Stored data:

»»

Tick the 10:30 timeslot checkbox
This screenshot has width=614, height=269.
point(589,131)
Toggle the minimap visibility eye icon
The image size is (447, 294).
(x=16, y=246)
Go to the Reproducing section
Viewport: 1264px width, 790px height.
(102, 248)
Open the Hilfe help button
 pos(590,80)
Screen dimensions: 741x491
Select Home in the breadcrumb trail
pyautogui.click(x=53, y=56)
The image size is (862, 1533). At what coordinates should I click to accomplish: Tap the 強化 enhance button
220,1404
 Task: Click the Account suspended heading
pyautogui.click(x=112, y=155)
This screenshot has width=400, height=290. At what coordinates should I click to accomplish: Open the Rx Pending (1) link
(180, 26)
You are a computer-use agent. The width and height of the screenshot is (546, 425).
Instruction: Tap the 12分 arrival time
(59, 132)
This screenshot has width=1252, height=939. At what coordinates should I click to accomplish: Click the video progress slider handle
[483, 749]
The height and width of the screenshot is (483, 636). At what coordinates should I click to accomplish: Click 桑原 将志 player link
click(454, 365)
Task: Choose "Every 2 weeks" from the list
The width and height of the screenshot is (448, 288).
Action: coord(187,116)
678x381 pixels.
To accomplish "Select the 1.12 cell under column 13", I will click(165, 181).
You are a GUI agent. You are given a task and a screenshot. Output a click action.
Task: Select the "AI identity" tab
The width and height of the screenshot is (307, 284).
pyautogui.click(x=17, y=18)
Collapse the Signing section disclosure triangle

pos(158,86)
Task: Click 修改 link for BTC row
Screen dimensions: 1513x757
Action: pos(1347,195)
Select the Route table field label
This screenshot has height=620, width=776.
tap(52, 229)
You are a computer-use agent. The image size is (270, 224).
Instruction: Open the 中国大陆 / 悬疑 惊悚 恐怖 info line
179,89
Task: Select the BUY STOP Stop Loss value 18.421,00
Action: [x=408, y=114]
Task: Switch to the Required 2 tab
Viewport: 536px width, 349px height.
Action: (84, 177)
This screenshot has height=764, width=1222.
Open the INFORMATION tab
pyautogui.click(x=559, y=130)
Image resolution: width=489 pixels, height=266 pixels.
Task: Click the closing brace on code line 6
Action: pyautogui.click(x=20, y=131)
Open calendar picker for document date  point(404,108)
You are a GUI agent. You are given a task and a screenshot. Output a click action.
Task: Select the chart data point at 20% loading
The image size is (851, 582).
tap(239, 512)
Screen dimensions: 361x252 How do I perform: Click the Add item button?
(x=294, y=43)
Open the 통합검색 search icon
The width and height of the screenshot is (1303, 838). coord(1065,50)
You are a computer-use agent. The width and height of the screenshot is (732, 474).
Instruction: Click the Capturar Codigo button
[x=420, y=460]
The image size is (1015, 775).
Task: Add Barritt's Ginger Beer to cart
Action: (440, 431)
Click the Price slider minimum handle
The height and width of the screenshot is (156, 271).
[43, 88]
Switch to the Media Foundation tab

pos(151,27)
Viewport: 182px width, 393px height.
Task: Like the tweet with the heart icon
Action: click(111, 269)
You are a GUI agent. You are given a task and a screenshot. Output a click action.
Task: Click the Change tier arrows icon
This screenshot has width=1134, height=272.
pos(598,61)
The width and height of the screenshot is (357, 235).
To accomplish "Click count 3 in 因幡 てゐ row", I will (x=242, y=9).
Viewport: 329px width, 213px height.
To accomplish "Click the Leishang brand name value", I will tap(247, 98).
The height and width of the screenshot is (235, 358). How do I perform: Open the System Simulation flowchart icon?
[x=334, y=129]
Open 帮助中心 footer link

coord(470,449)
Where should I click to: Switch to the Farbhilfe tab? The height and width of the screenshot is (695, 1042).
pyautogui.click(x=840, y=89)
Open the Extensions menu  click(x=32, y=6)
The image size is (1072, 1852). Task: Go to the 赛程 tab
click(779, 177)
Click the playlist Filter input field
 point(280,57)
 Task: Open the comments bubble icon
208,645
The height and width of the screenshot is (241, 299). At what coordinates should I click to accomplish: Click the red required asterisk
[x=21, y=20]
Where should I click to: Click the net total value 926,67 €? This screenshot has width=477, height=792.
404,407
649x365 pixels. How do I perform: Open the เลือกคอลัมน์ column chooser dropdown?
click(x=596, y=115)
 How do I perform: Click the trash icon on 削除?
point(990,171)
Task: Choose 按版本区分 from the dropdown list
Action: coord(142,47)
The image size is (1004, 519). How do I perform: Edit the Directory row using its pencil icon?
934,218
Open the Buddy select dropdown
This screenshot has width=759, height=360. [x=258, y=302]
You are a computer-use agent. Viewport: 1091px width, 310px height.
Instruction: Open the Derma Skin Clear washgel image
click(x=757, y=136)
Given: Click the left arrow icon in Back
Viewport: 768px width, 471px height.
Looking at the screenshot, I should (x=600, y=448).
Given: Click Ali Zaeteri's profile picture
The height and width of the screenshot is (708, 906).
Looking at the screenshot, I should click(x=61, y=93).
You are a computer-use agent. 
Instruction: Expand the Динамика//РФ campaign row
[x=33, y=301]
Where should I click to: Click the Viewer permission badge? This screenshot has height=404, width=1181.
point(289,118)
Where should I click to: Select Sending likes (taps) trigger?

««

§ **Activity**: Show every line above in which the word "computer" appears.

§ **Task output**:
You are a computer-use agent. The width and height of the screenshot is (546, 425).
You are a computer-use agent. The image size is (270, 224).
You are a computer-use agent. The width and height of the screenshot is (732, 474).
You are a computer-use agent. Viewport: 1091px width, 310px height.
You are a computer-use agent. 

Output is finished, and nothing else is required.